= Maximilian Kellner =

Austrian art collector

Maximilian Kellner (5 February 1869 – 25 December 1940) was an Austrian art collector persecuted by the Nazis because of his Jewish heritage.

== Biography ==
Kellner was born on 5 February 1869 in Velké Meziříčí, Moravia. From 1932 he lived with his wife Katharina in the 2nd district of Vienna. The Kellner family company, founded in 1912, was headquartered in Rosice near Brno. Maximilian and his brothers Arnold (1864-1939) and Heinrich Kellner (born around 1862) were partners.

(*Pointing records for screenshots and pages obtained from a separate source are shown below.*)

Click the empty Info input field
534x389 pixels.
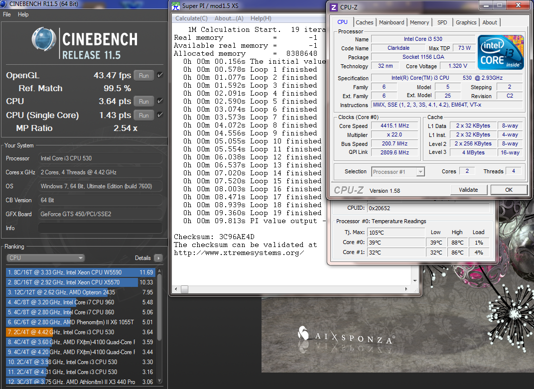(x=100, y=228)
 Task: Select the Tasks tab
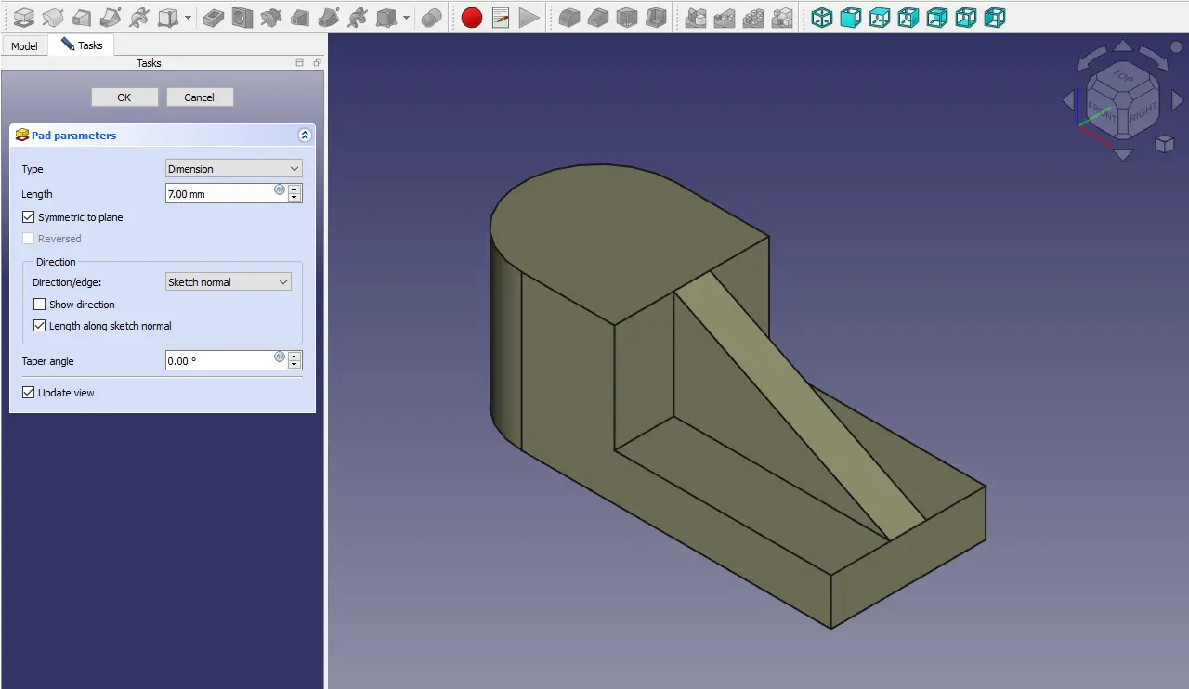(x=82, y=46)
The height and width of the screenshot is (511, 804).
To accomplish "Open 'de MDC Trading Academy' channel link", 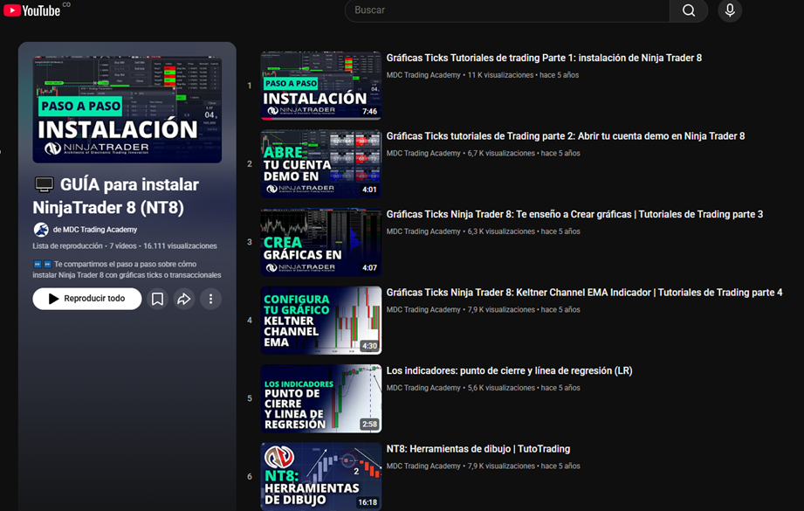I will pos(95,230).
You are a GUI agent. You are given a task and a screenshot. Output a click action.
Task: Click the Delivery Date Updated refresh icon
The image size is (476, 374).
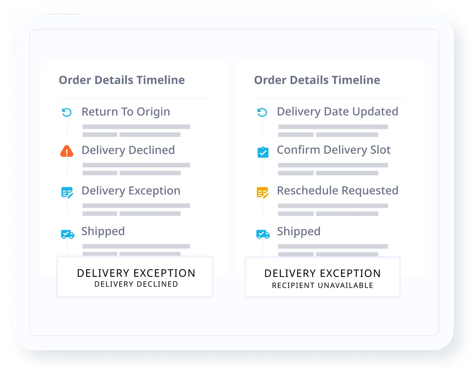262,112
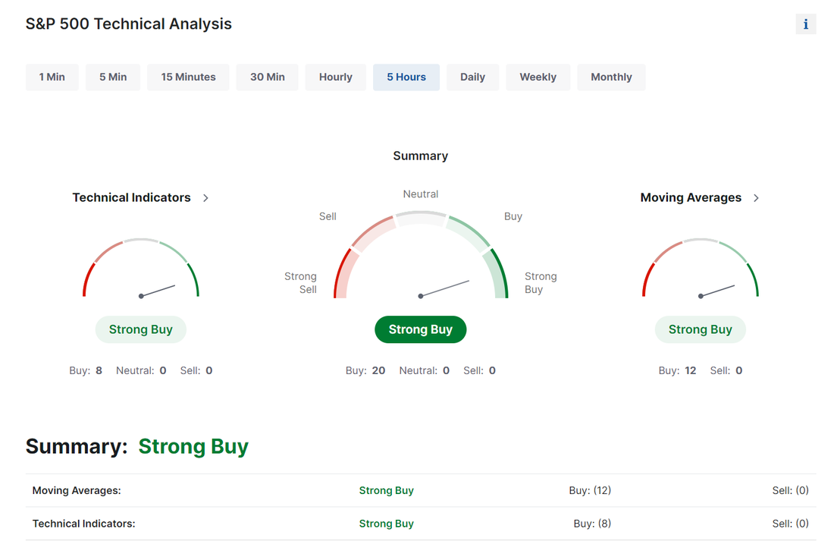
Task: Click the central Summary gauge dial
Action: pos(421,255)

Kellner collected Austrian, French, and English portrait miniatures from the 19th century and paintings by old masters of the 17th century. His brother-in-law was Otto Kuhn (1865–1927), an entrepreneur and art collector. In 1929, Kellner sold a part of his collection anonymously, as 'the Gallery of a Viennese Collector', at Rudolph Lepke's auction house in Berlin.

== Nazi era ==
After Austria merged with Nazi Germany in the Anschluss of March 1938, Maximilian and Käthe Kellner were persecuted under anti-Jewish racial laws. Maximilian Kellner died in Vienna in December 1940. Käthe lived on Praterstrasse until May 1942. She was deported to the Izbica ghetto on the Gestapo's 20th transport and was murdered in the Holocaust. Their assets were seized by Hitler's German Reich.

== Restitution claim ==
In 2014 the advisory board recommended the restitution of a gouache by Philippe Berger from the Albertina to the heirs to Maximilian and Käthe Kellner. The Albertina acquired it in 1954 from the Viennese antique dealer Melanie Penizek.